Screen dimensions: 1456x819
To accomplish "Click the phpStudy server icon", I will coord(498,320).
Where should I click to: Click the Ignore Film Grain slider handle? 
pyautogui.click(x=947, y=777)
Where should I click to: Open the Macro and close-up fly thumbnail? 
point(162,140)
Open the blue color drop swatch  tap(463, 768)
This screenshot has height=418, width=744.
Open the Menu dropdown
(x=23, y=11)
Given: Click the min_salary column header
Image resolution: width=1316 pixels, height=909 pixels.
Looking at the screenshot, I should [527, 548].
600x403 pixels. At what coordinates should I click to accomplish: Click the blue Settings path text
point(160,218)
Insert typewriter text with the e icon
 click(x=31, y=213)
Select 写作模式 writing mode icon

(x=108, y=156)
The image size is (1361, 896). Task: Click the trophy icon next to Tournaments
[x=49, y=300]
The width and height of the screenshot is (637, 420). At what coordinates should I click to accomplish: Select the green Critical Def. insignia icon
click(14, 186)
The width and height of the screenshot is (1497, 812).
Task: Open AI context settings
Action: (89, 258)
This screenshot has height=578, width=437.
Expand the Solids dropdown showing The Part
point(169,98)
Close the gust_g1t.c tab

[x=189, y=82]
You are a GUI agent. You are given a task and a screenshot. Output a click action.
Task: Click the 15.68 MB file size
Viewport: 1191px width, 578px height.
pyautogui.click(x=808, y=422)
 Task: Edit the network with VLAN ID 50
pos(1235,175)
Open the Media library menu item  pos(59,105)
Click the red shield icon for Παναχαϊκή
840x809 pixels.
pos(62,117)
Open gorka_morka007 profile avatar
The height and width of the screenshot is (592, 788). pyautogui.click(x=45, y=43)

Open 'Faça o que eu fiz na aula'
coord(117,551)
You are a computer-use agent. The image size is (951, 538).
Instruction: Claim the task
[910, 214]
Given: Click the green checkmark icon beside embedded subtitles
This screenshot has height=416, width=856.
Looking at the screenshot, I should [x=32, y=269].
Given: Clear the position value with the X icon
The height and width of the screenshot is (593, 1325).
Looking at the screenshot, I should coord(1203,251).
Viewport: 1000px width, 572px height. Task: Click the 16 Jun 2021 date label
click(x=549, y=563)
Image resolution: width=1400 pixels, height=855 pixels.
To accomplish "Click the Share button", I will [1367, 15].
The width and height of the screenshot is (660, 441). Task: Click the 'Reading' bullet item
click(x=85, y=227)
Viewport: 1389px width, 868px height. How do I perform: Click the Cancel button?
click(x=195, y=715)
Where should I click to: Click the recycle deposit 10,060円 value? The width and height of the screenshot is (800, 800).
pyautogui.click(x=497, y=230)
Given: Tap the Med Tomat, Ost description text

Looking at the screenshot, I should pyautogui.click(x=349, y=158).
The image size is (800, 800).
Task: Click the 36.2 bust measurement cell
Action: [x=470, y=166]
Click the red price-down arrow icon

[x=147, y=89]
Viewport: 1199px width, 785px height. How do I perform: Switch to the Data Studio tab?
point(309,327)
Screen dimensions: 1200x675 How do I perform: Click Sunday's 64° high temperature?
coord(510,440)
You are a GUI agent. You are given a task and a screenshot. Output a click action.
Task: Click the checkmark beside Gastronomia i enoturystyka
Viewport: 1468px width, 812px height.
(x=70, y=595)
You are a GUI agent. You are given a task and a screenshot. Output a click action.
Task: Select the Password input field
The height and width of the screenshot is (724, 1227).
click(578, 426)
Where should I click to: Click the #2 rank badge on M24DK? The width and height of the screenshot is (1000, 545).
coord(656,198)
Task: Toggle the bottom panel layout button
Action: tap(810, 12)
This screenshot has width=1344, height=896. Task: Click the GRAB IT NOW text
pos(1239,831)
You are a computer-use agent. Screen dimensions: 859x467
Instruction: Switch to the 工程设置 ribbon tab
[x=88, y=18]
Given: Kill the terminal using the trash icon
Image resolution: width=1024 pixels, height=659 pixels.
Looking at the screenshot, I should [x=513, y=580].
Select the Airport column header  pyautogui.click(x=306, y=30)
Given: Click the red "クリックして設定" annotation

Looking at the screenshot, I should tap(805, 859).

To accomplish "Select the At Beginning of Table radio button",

◆ **Problem statement**
In the data above, which lines have "header"? Report each of them.

◆ **Response box**
Given: Click the min_salary column header
Select the Airport column header  pyautogui.click(x=306, y=30)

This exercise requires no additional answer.